▸ Written problem
Write out all of the data below, keeping every line word for word.

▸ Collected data
Start
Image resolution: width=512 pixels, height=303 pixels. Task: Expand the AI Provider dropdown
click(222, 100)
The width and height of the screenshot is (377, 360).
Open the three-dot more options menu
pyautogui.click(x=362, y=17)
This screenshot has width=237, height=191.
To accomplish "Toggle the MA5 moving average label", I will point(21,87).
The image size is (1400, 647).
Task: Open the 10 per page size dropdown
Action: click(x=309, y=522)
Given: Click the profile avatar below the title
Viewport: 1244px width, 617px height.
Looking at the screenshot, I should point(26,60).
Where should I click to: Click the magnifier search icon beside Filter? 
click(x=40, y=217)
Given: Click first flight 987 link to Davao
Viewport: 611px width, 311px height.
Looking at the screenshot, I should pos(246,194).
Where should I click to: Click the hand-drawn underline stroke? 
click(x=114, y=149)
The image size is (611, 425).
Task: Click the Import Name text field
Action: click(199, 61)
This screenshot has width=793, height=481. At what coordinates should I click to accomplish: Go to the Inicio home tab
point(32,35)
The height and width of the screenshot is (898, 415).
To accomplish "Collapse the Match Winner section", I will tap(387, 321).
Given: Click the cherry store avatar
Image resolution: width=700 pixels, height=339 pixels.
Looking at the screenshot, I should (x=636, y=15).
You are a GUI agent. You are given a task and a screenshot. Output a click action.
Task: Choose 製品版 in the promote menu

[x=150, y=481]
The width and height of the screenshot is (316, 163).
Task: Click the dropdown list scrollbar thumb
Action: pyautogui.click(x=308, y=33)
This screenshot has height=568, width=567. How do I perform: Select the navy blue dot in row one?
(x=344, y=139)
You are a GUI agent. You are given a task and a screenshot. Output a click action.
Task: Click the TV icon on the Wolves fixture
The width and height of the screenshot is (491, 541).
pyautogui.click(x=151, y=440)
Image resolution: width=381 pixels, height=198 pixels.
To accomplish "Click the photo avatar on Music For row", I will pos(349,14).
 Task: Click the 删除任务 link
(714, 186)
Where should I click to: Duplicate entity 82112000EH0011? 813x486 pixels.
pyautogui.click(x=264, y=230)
End
▸ Worked solution
Image resolution: width=512 pixels, height=303 pixels. Task: Expand the AI Provider dropdown
click(222, 100)
The width and height of the screenshot is (377, 360).
Open the three-dot more options menu
pyautogui.click(x=362, y=17)
This screenshot has width=237, height=191.
To accomplish "Toggle the MA5 moving average label", I will point(21,87).
The image size is (1400, 647).
Task: Open the 10 per page size dropdown
Action: click(x=309, y=522)
Given: Click the profile avatar below the title
Viewport: 1244px width, 617px height.
Looking at the screenshot, I should point(26,60).
Where should I click to: Click the magnifier search icon beside Filter? 
click(x=40, y=217)
Given: Click first flight 987 link to Davao
Viewport: 611px width, 311px height.
Looking at the screenshot, I should pos(246,194).
Where should I click to: Click the hand-drawn underline stroke? 
click(x=114, y=149)
The image size is (611, 425).
Task: Click the Import Name text field
Action: click(199, 61)
This screenshot has width=793, height=481. At what coordinates should I click to accomplish: Go to the Inicio home tab
point(32,35)
The height and width of the screenshot is (898, 415).
To accomplish "Collapse the Match Winner section", I will tap(387, 321).
Given: Click the cherry store avatar
Image resolution: width=700 pixels, height=339 pixels.
Looking at the screenshot, I should (x=636, y=15).
You are a GUI agent. You are given a task and a screenshot. Output a click action.
Task: Choose 製品版 in the promote menu

[x=150, y=481]
The width and height of the screenshot is (316, 163).
Task: Click the dropdown list scrollbar thumb
Action: pyautogui.click(x=308, y=33)
This screenshot has height=568, width=567. How do I perform: Select the navy blue dot in row one?
(x=344, y=139)
You are a GUI agent. You are given a task and a screenshot. Output a click action.
Task: Click the TV icon on the Wolves fixture
The width and height of the screenshot is (491, 541).
pyautogui.click(x=151, y=440)
Image resolution: width=381 pixels, height=198 pixels.
To accomplish "Click the photo avatar on Music For row", I will pos(349,14).
 Task: Click the 删除任务 link
(714, 186)
Where should I click to: Duplicate entity 82112000EH0011? 813x486 pixels.
pyautogui.click(x=264, y=230)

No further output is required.